This configuration provides protection against outsiders at the lowest cost.
The governance profile used in this scenario is the following:
<dds>
<domain_access_rules>
<domain_rule>
<domains>
<id_range>
<min>0</min>
</id_range>
</domains>
<allow_unauthenticated_participants>false</allow_unauthenticated_participants>
<enable_join_access_control>false</enable_join_access_control>
<discovery_protection_kind>NONE</discovery_protection_kind>
<liveliness_protection_kind>NONE</liveliness_protection_kind>
<rtps_protection_kind>SIGN</rtps_protection_kind>
<topic_access_rules>
<topic_rule>
<topic_expression>*</topic_expression>
<enable_discovery_protection>false</enable_discovery_protection>
<enable_liveliness_protection>false</enable_liveliness_protection>
<enable_read_access_control>false</enable_read_access_control>
<enable_write_access_control>false</enable_write_access_control>
<metadata_protection_kind>NONE</metadata_protection_kind>
<data_protection_kind>NONE</data_protection_kind>
</topic_rule>
</topic_access_rules>
</domain_rule>
</domain_access_rules>
</dds>
RTPS ‘Encrypt’
This scenario sets the rtps_protection_kind
to ENCRYPT
. This configuration
is similar to the protection TLS
provides.
The governance profile used in this scenario is the following:
<dds>
<domain_access_rules>
<domain_rule>
<domains>
<id_range>
<min>0</min>
</id_range>
</domains>
<allow_unauthenticated_participants>false</allow_unauthenticated_participants>
<enable_join_access_control>false</enable_join_access_control>
<discovery_protection_kind>NONE</discovery_protection_kind>
<liveliness_protection_kind>NONE</liveliness_protection_kind>
<rtps_protection_kind>ENCRYPT</rtps_protection_kind>
<topic_access_rules>
<topic_rule>
<topic_expression>*</topic_expression>
<enable_discovery_protection>false</enable_discovery_protection>
<enable_liveliness_protection>false</enable_liveliness_protection>
<enable_read_access_control>false</enable_read_access_control>
<enable_write_access_control>false</enable_write_access_control>
<metadata_protection_kind>NONE</metadata_protection_kind>
<data_protection_kind>NONE</data_protection_kind>
</topic_rule>
</topic_access_rules>
</domain_rule>
</domain_access_rules>
</dds>
RTPS ‘Sign with Original Authentication’ and Data ‘Encrypt’

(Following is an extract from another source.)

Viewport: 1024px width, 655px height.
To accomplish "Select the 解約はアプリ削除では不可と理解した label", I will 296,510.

This scenario sets the rtps_protection_kind
to SIGN_WITH_ORIGIN_AUTHENTICATION
. It also sets
the data_protection_kind
to ENCRYPT
. This configuration is the common
choice for intra-domain protection and confidentiality.

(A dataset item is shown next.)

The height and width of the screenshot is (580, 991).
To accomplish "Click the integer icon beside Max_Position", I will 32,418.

The governance profile used in this scenario is the following:
<dds>
<domain_access_rules>
<domain_rule>
<domains>
<id_range>
<min>0</min>
</id_range>
</domains>
<allow_unauthenticated_participants>false</allow_unauthenticated_participants>
<enable_join_access_control>false</enable_join_access_control>
<discovery_protection_kind>NONE</discovery_protection_kind>
<liveliness_protection_kind>NONE</liveliness_protection_kind>
<rtps_protection_kind>SIGN_WITH_ORIGIN_AUTHENTICATION</rtps_protection_kind>
<topic_access_rules>
<topic_rule>
<topic_expression>*</topic_expression>
<enable_discovery_protection>false</enable_discovery_protection>
<enable_liveliness_protection>false</enable_liveliness_protection>
<enable_read_access_control>false</enable_read_access_control>
<enable_write_access_control>false</enable_write_access_control>
<metadata_protection_kind>NONE</metadata_protection_kind>
<data_protection_kind>ENCRYPT</data_protection_kind>
</topic_rule>
</topic_access_rules>
</domain_rule>
</domain_access_rules>
</dds>
RTPS ‘Sign,’ Submessage ‘Encrypt with Original Authentication,’ and Data ‘Encrypt’

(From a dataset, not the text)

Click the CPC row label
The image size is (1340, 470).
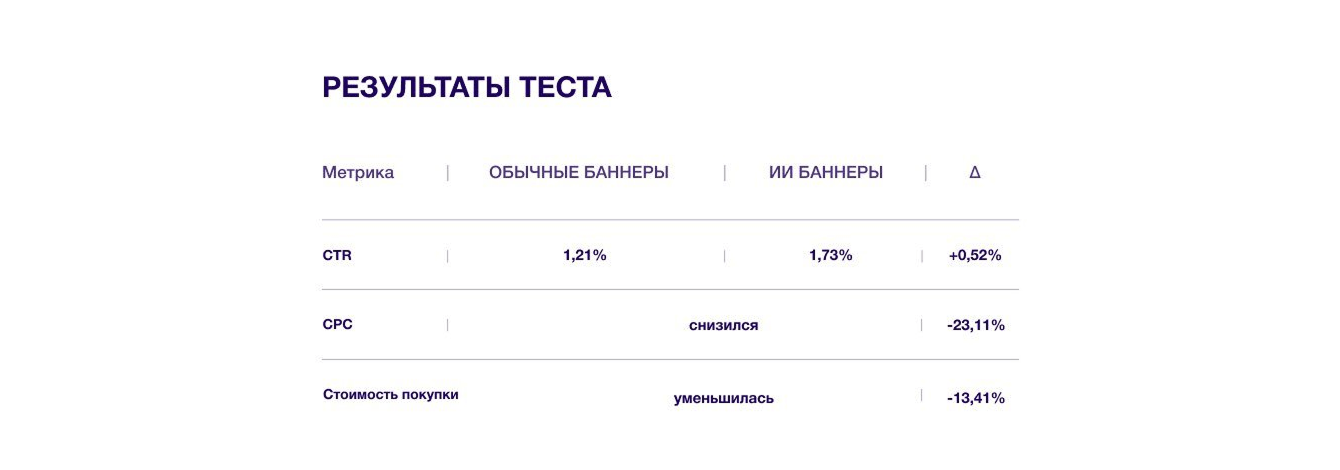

This scenario sets the rtps_protection_kind
to SIGN
. It also sets
the data_protection_kind
to ENCRYPT
and the metadata_protection_kind
to
ENCRYPT_WITH_ORIGIN_AUTHENTICATION
. This configuration offers the most robust
protection.
The governance profile used in this scenario is the following:
<?xml version="1.0" encoding="UTF-8"?>
<dds>
<domain_access_rules>
<domain_rule>
<domains>
<id_range>
<min>0</min>
</id_range>
</domains>
<allow_unauthenticated_participants>false</allow_unauthenticated_participants>
<enable_join_access_control>false</enable_join_access_control>
<discovery_protection_kind>NONE</discovery_protection_kind>
<liveliness_protection_kind>NONE</liveliness_protection_kind>
<rtps_protection_kind>SIGN</rtps_protection_kind>
<topic_access_rules>
<topic_rule>
<topic_expression>*</topic_expression>
<enable_discovery_protection>false</enable_discovery_protection>
<enable_liveliness_protection>false</enable_liveliness_protection>
<enable_read_access_control>false</enable_read_access_control>
<enable_write_access_control>false</enable_write_access_control>
<metadata_protection_kind>ENCRYPT_WITH_ORIGINAL_AUTHENTICATION</metadata_protection_kind>
<data_protection_kind>ENCRYPT</data_protection_kind>
</topic_rule>
</topic_access_rules>
</domain_rule>
</domain_access_rules>
</dds>
RTPS ‘Sign,’ Submessage ‘Encrypt’
This scenario sets the rtps_protection_kind
to SIGN
. It also sets the
metadata_protection_kind
to ENCRYPT
. This configuration allows user data confidentiality
(with insiders protection) while keeping Wireshark capabilities.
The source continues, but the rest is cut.